I don't like CPUs. OK *spin*

See history of X360 hacks. :)

That was prior to the current concept of asynchronous compute on the GPU. The fact that this is a thing is specifically because a current GPU has been architected to not let that happen.
The appropriate response by the OS and CPU if this is bypassed is some kind of machine fault and shutdown.

Command processor is a "normal" CPU in all current GPU assemblies. Obviously the idea of using a CPU to control GPU and not the other way around is not carved in stone.
Pretty much every peripheral or slave device has a "normal" CPU. Disk storage has one or more processors, bus controllers have processors, there are dozens on a GPU. The CPU die itself has multiple micro controllers.
Their place in the hierarchy hasn't been a topic of debate. Some controllers can be mostly autonomous, but they are similarly not permitted to range freely outside of their designated zones in system memory, and they don't interface with the full range of signals and microcode needed to interact with the system at large.
 
Aren't you in danger of turning a GPU into a collection of bloated mini CPU cores if you try to add all CPU functionality to each CU?

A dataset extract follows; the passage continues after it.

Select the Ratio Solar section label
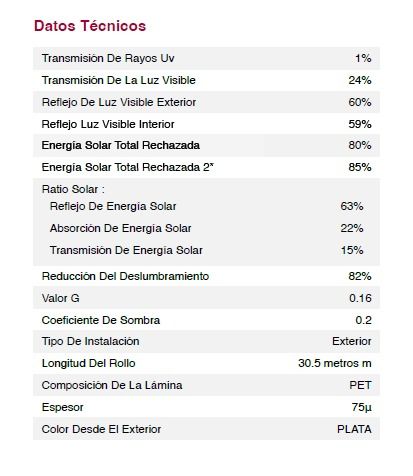 point(73,189)
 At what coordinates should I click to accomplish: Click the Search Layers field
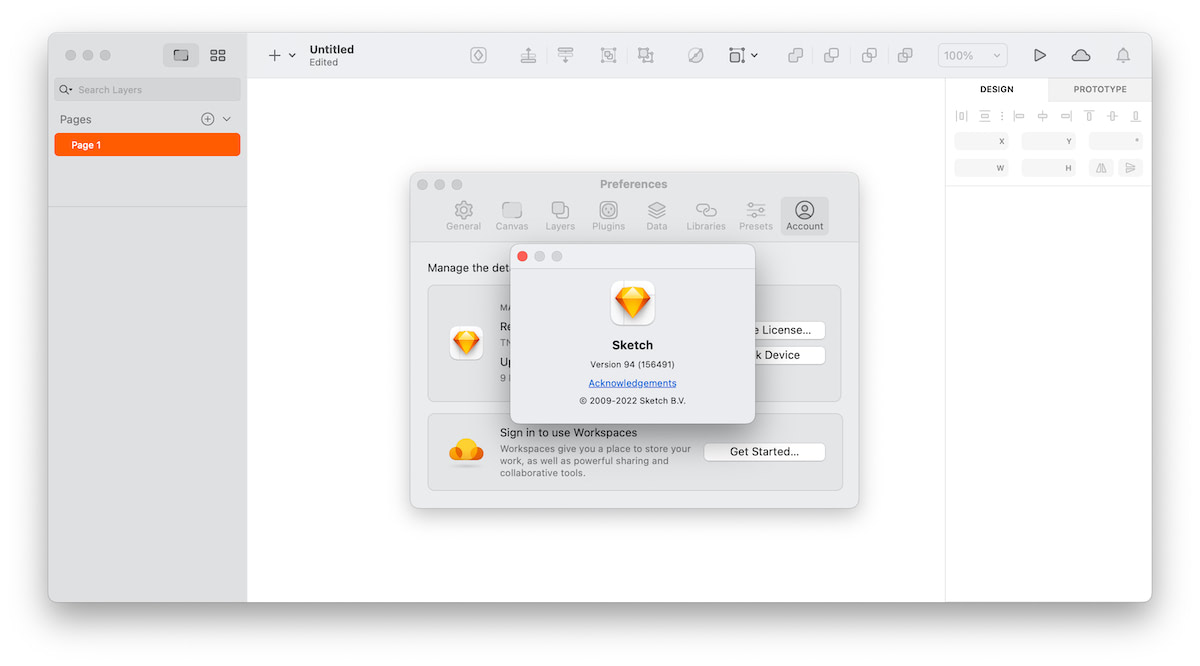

And if in a "CPU less" system a command processor were able to perform some actions faster on it's own than issuing work to a CU ... isn't that kind of a CPU?

Wouldn't it make sense to retain some degree of specialisation in PC processes as there are likely to be a range of different tasks to be worked on?
 
There would need to be a more pervasive change to the GPU and programming model to give any single component full CPU functionality.
I noted that the GPU may not exist below a certain layer of abstraction.
It really is up to a combination of API, machine commands, internal microcode, and a raft of simple processors to perform what appears to be a simple command on a command queue (running in memory allocated for that purpose at the discretion of the host system).

The GPU's cache system is not that complex, and it supports a very simplistic view of memory. This is allowed because it assumes the CPU will handle all the complexities of a memory system with varying permissions, cacheability settings, fault handling, and interrupts before the CU has to work with it.

Each step in the processing of a queue command has a number of hidden steps. The command processor is not a single processor, but a custom block of 2 or three processors with each handling a subset of the "ISA" of queue commands it draws from the command queue. There's dispatch hardware, at least one processor in each ACE, and a processor of sorts per CU, and some amount of processing that might occur in the export process. A lot of this is tied together in some non-standard ways, like the subcomponents of the command processor and the way CUs depend on something else to initiate the contexts they will then run.

The GCN ISA document does not talk about the queue commands the front end processes, and the APIs we have do not talk about the ISA commands. GCN code cannot navigate the space of concerns involved in getting itself to run. It assumes that's someone else's problem, and a lot of that someone else is outside the GPU.
 
Aren't you in danger of turning a GPU into a collection of bloated mini CPU cores if you try to add all CPU functionality to each CU?

Not to all, you have pipeline, instruction decoders, OOE and other logic (to emulate x86) on CPU anyway right now. "Emulating CPU" on the GPU (using similar logic) should not be a more complex task.
 
Not to all, you have pipeline, instruction decoders, OOE and other logic (to emulate x86) on CPU anyway right now.
What does pipelining and OoOE have to do with emulating x86? Those things have to do with your performance characteristics and have basically nothing to do with the ISA.

"Emulating CPU" on the GPU (using similar logic) should not be a more complex task.
Translating x86 to shaders would be doable, but it doesn't get around the performance characteristic issues; CUs are designed specifically for embarrassingly parallel computational tasks, and would be very slow at executing some of the stuff you're running on CPU, since they simply don't feature good sequential performance.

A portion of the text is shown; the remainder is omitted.